Her voice is unmatched but I can only wish the songs were less boring. The fact that the most recognisable song from this album (and in entire Sinead’s career) is a cover and not the original work kinda says something, innit?
I actually did like it more than I expected, as generally I find classic reggae sound pretty boring. Probably because this one is quite unlike the “generic” reggae.
Still, it’s not enough to call it real good. If only it had more tracks like The Heathen (or Natural Mystic) and less like Three Little Birds (or So Much Things to Say)…Alas, it doesn’t, and as an album it’s only mid to me.
Such amusing lack of depth from something that wants to be “conceptual” no less (and progressive, futuristic etc). Bonus penalty points for parts that sound like classical music, especially opening with Suite II Overture. Did you try to pretend you’re more elaborate or posh than you actually are?
Haven’t heard such dull bland uninspiring “indie”music for quite some time. Another album no one really needs to hear.
I actually like this kind of dreamy melancholic reverb sound that invokes feelings of nostalgia and something I can’t really describe. So why isn’t it really working here? Is it because all the tracks are drawn-out and should have been shorter? Or is it because the tracks are dull, there’s not much happening with that sound? I mean it just goes..and goes..with no development, no progress in it. The fact that I don’t like the vocal doesn’t help either.
Examples of such kind of “nostalgic” sound that actually works for me would be Wild Nothing (and - to a certain extent as they a bit different sonically - Still Corners), but this one is just meh.
What can I say, not my cup of tea. On the other hand, it didn’t make me go “oh, wtf is this, it insults my ears and my brain”. So overall it’s mid, I guess.
Going electric only made it worse. Mr. Tambourine Man and Gates of Eden don’t save this album from being crap.

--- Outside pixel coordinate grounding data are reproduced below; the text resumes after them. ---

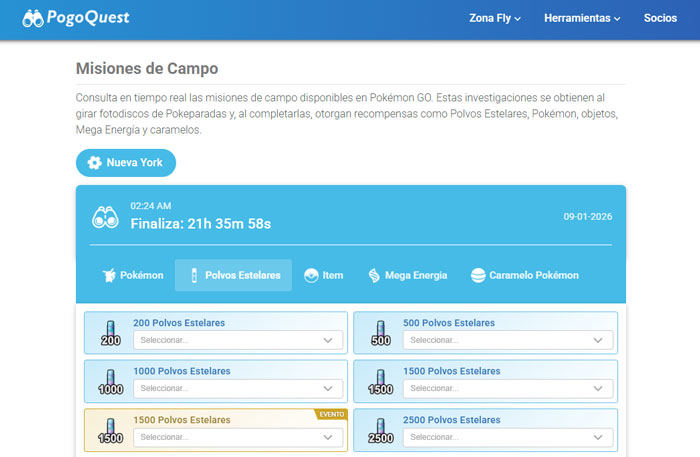
Task: Click the event 1500 stardust icon
Action: pyautogui.click(x=110, y=428)
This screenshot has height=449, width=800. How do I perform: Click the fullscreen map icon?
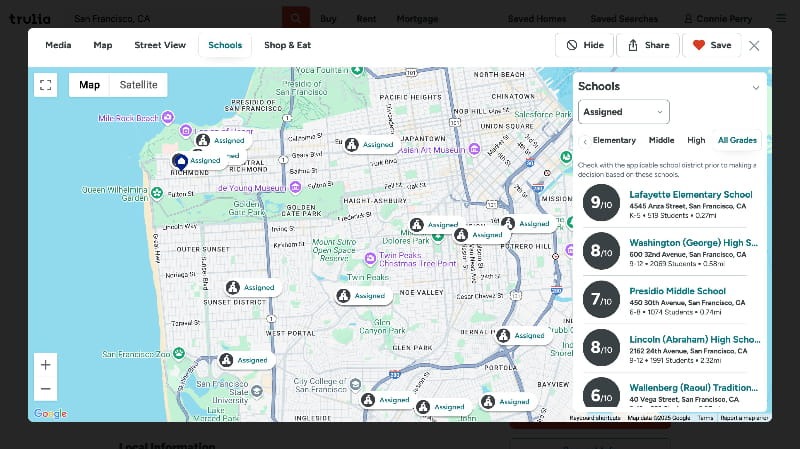[x=45, y=85]
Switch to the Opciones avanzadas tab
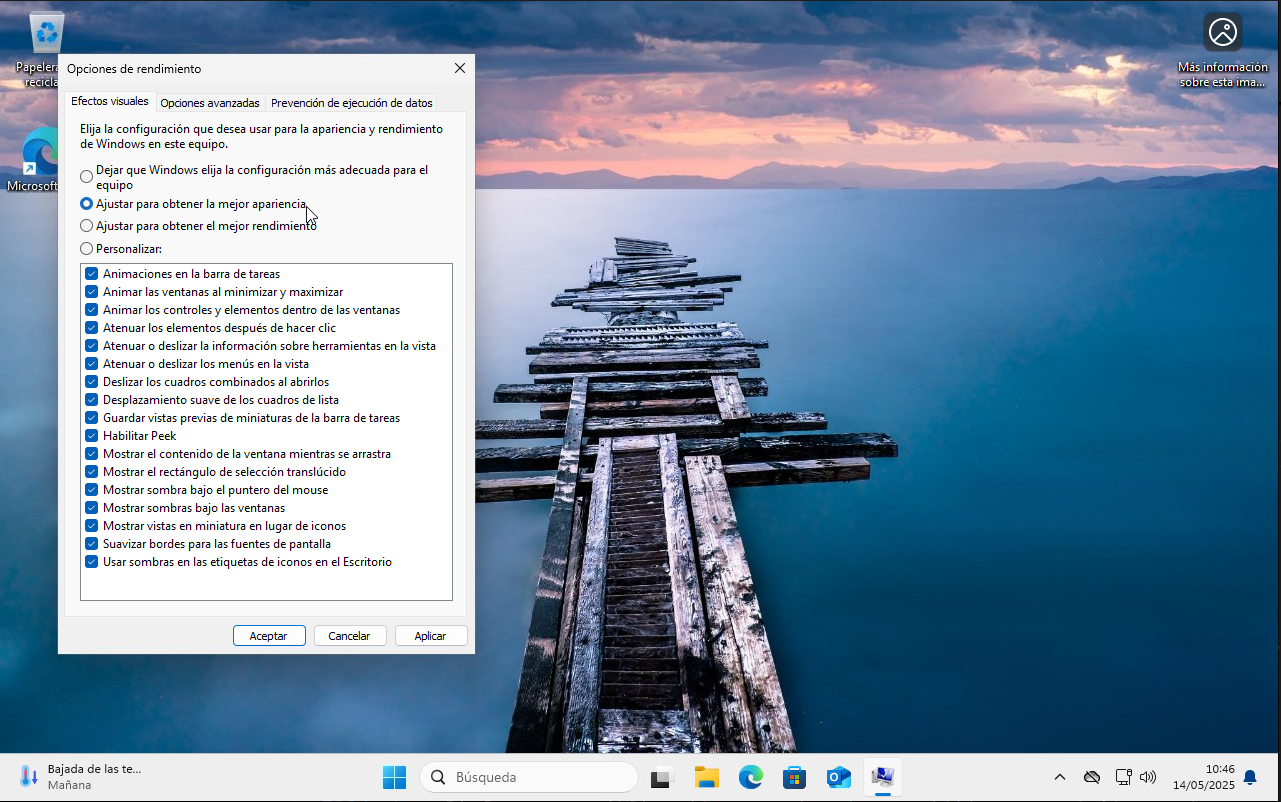Image resolution: width=1281 pixels, height=802 pixels. tap(210, 103)
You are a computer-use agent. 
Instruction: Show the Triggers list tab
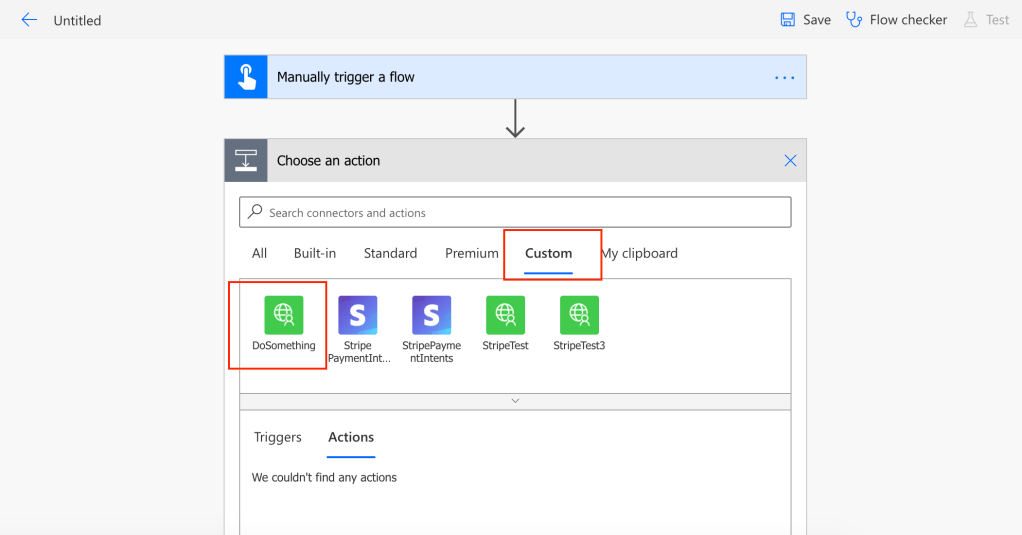(277, 437)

It was a surprisingly enjoyable listening as this kind of music usually not really my style (and I’m not easily surprised). But Almost Cut My Hair, 4 + 20, Carry On, Deja Vu - just great. Other tracks are no slouch either (except a couple of tracks I didn’t like)
Talking Heads always been such kind of a band to me when some of the songs I really like and some of the songs are really “wtf” to my ears. And this album leans to the “wtf” side. Especially Once In a Lifetime, oh boy..I just can’t stand that song, it literally annoys to no end.
I think for its intended purpose - being a tap-inducing dance oriented fun new wave record - it’s great. Starts strong, continues to be strong through the middle (I Know But I Don’t Know - what a song, a hidden gem), but towards the end gets a bit muffled (that cover of Buddy Holly is just meh). If not that it would’ve been 5 from me.
Is it the most “fuck me, what pretentious cunts did that crap” album in the entire list?
Take everything good out of Nirvana and you’ll get Foo Fighters debut album. So generic, so biteless. Even when Grohl tries to be edgy and angsty, like when shouting “I don't owe you anything” in I’ll Stick Around, it’s so blunt that you don’t believe him, you think “what a fraud”.
Gee, it doesn’t even deserve 2 as it couldn’t even be called shit, so generic and plain it is (and that’s the case when 3 should be more embarrassing to the artist than 1)
The album peaked at number three on the UK Albums Chart - is that an April Fools joke?
It’s actually quite good, and I’m not a folk fan. Or maybe it just fit my melancholy.
Not yet _those_ famous The Prodigy you could hear blasting from every window in the neighbourhood back in the day. Pretty mid comparing to what came next.
This one has a few interesting moments, but overall it’s just as generic California 1960s sound as you could only imagine
Better than The Queen Is Dead (but not better than their debut album). And it would’ve been even better without the title track, which is indeed “wtf” one. But that’s the only track I have a real beef with.